First of all if you just need to know what Quantum Leap is, check out the Quantum Leap wiki.

So, when I was a kid, I mean like as young as Mr. Stockwell was when he was a child actor in the 1950s, somehow I was able to get to know the adventures of Al and Sam in the epic Quantum Leap while it was on primetime TV. Not sure if my parents watched it or what, but we all know about it, and those who bless it are like family! As I went into my teens, I could often catch Quantum Leap re-runs on cable TV.

I was old enough to be nostalgic by then, and it just seemed like such a gem amongst old shows. It was initiated into a hilarious T-Shirt I’d seen with a quote by Samuel Beckett (classic British poet) juxtaposed with a picture of Scott Bakula as Dr. Sam Beckett from the quantum leap project. I cannot express how hilarious I thought this shirt was. It also re-kindled my interest in the show and the characters.

Then somewhere in my twenties during the next rung to the future, Netflix posted every single episode streaming for free. “Oh boy!” Actually, just for the record, there were a few episodes that weren’t included for some bizarre reason that I had to track down. Aside from that though, I binge-watched every episode and it changed my life! For good!

Ziggy

Al and Sam weren’t just sci-fi TV show characters. They were practically prophets. I mean that in the most respectful way. By the way, Don Bellisario was as much a visionary in the whole thing as well, having created the series. The plot of the show is about a scientist “leaping” into people who were alive in his lifetime, never stopping, with the only help of Al, a companion from the future who shows up from time to time to give Sam advice. Sam and Al try to make a change to each host stranger’s life so that the decider, whatever force it is, will send him on. Does this sound epic? Because it is. This is a really amazing type of story that practically no other show has rivaled, and nearly all influenced by in some degree.

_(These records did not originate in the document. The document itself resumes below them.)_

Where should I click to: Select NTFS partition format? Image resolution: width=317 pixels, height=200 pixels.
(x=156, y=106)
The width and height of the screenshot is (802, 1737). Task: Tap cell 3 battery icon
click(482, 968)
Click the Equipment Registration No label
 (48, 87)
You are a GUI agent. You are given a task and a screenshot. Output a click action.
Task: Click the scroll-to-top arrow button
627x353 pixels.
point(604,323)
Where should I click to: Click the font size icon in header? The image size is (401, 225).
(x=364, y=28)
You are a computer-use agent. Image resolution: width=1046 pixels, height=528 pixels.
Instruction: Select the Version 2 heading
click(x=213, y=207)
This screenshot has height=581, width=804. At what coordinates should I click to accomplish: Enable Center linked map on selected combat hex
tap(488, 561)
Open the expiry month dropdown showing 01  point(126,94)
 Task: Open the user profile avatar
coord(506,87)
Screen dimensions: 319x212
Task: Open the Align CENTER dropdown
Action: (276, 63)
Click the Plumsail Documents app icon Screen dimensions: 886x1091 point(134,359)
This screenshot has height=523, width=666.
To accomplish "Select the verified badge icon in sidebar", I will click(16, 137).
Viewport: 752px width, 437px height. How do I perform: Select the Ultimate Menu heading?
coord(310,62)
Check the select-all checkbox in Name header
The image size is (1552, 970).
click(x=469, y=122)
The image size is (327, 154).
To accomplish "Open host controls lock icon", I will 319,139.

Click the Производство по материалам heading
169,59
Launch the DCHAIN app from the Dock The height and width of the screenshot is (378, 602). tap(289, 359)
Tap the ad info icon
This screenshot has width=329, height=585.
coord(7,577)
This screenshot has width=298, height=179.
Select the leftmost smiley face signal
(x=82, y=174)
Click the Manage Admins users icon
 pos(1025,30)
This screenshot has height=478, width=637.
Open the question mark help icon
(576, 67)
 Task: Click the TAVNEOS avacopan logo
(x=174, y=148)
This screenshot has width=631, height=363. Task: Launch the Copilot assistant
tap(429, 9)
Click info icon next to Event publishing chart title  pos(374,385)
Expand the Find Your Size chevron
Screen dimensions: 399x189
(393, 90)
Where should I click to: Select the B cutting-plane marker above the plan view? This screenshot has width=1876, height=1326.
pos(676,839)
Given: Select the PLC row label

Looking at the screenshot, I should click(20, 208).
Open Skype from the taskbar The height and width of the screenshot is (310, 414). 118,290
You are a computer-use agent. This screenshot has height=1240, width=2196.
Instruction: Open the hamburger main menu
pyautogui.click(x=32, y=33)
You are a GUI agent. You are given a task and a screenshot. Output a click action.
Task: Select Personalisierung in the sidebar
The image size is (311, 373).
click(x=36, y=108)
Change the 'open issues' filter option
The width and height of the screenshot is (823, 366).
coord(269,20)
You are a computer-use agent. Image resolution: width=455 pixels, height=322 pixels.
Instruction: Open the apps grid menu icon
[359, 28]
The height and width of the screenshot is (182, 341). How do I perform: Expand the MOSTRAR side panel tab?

When I watched that show, it was like something embedded into some part of my foundation. If you’ve ever watched the show, you’ll know that Sam and Al never rest in this broad objective of helping people somehow. If we all could do that, our world could thrive. Maybe not by time travel, but always looking how to help I don’t know, kind of a sad era to think about that right now, but there is good out there (like this show and these people.) If imagining what it might be like if a fictional character was a real character and that this changes your life, that story contains wisdom. Quantum Leap, I’m telling you, this is relatable spirit-boosting genius. I realize it is about 30 years old, but it still entertains.

Dean Stockwell as Al Calavicci

One of the many plots of Quantum Leap, was about Al’s military history serving in the Vietnam War, where he became a prisoner of war. It was an incredible dramatization about something that was very heavy in expressing a traditional sentiment of the horrors of war. Sam himself ends up a few times serving in the war, once in a situation where a photograph of Al shows up on a war journalist’s film reel right before a leap. As the show wraps up, things go into bonkers/woah, cry-your-eyes-out land. It is not to be missed.

Aside from all the seriousness though, Al is an extremely colorful (literally), often hilarious, very charming character. Every time he shows up, he’s got some crazy futuristic tailored suit on there, ranging from yellow zoot’ish style to iridescent light-up ’80s cheezy-goodness. Also, he’s usually smoking a cigar. This is no act. Stockwell loved cigars and worked it into this character. Al wasn’t perfect either, his character usually was discussing beautiful women he was dating. This actually ends up having a wholesome turnout toward the end. Did I mention that this show was majorly popular not just even though it was so wholesome, but also because of it, for anybody who respects the show for what it is?

The Final Leap Home

Stockwell and Bakula have been extremely loyal to their fans. Some have loved it so much they had hoped for a movie or a reboot. I don’t know if that could ever happen with something so good. Now I suppose an original cast is shelved for good. Bakula still continues to relish fans and recently was described as one of the most influential actors in Hollywood. I believe it. At least for myself.

Oh yeah, one other thing. This past spring, the show’s producer Don Bellisario made his way onto YouTube with a very amusing interview about unsolved questions regarding Quantum Leap. I highly recommend watching it if you’re a fan.

Rest in peace, Dean Stockwell. Thank you for helping us with your craft.

Thank you for reading Mr. Dave Pizza. I am a writer and gamer who likes to talk about interesting things. If you like games or essays like this. Please have a look around!

P.S. The title is a reference to the last episode of Quantum Leap and a bar called Al’s Place. One last time, this show was amazing.